Barthelme’s writing is clever and often experimental, each story a trial run at novelty. There is in the experimentation a magpie quality, a gathering up of diverse, queer shiny bits (banalities and commonplaces of genre, conversation, contemporary life, and popular culture) that can produce a strange and intriguing congery. Or sometimes just a sad two-headed sideshow calf. In other words, Barthelme’s restlessness drives him to bold hit-or-miss ventures; but he’s clearly a craftsman, aware of his tools and the medium, playful in an earnest way about how he can make something new and distinctive in the space allotted a short story by, say, O’Henry.
The sense of play is what most appeals to me in Barthelme’s several stories in this collection.
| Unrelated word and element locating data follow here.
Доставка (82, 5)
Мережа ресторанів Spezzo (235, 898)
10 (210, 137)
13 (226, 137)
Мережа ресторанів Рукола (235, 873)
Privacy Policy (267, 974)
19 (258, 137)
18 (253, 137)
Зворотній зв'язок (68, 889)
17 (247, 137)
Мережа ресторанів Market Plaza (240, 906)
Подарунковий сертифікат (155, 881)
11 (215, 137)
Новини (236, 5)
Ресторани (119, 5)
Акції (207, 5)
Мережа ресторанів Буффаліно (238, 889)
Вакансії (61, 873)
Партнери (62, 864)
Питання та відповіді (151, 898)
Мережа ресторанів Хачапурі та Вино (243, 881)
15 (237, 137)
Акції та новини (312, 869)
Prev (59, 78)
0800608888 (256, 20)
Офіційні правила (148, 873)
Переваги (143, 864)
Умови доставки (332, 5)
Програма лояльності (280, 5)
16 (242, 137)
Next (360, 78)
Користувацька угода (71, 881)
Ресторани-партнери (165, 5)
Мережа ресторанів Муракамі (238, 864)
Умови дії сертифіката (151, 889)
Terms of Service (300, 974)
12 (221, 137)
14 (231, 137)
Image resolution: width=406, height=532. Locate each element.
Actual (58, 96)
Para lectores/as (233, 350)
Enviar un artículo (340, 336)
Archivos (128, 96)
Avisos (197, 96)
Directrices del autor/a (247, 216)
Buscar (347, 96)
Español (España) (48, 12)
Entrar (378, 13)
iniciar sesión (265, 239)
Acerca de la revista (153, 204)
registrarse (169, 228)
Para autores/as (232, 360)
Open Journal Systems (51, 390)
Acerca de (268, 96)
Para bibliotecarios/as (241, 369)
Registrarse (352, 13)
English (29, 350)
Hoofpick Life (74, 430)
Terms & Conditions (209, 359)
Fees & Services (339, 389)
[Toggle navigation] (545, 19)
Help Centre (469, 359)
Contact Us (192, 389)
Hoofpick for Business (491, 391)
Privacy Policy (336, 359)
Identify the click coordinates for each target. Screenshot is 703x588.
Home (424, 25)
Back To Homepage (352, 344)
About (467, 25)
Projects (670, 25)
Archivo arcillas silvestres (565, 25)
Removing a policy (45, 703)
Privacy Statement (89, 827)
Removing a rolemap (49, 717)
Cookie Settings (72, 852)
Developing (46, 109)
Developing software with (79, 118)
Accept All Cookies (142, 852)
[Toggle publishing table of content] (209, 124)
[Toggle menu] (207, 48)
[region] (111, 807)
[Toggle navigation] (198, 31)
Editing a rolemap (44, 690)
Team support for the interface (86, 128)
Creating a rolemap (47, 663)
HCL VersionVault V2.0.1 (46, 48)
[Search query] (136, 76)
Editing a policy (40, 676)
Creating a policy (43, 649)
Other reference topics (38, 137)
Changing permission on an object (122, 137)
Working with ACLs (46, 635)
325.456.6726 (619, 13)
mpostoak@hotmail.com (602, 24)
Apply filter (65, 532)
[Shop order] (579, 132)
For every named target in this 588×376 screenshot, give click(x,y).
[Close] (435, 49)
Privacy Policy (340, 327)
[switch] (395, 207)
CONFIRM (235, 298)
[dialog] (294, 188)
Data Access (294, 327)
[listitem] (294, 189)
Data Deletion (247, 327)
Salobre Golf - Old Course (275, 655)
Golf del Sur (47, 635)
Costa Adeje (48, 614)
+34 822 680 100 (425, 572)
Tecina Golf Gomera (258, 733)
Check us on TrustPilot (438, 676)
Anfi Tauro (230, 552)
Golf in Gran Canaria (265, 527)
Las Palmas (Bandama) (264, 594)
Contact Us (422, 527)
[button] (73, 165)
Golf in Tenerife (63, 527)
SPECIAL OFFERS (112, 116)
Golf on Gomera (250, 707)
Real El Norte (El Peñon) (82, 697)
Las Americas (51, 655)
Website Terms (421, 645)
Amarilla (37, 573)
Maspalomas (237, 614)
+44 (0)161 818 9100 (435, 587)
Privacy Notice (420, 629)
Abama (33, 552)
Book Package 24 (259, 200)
The whimsy in “Engineer-Private Paul Klee Misplaces an Aircraft Between Milbershofen and Cambrai, March 1916” makes it my favorite in this collection, because the subject and treatment are a fitting blend of post-modern gravitas and a kind of babe-in-the-woods levity that matches much of Klee’s own work. And there is the sense that it’s still a story, though a peculiar one. “The Genius”, while entertaining for the odd series of brilliant and sometimes disorienting dissonances each of its sections displays, is not properly a story of the O’Henry sort, with beginning, middle, end—though there is irony aplenty, much of it deriving simply from the fact that the so-called “genius” behaves/thinks less like any genius we might conceive.
Other pieces in this collection simply drifted by, not particularly substantial; one, “Traumerie”, put me in mind of poems John Ashbery might have written at the same time (circa 1960). Some others left me scratching my head, wondering what effect was intended; such was the case with “The Rise of Capitalism,” an irreconcilable mix of high and low concepts that tickled the funny bone and/or knitted my brow.
Despite themes that sometimes echoed the collection’s title, and despite stories that sometimes eluded my understanding, I always sensed in these stories their creator’s playfulness/artfulness. As with the Zen koan, which paradox is supposed to produce a disruptive cogitative dissonance and triumphant violation of either/or thinking (a la the Gordian knot), Barthelme’s stories are short enough to visit and revisit for similar piquant epiphanies.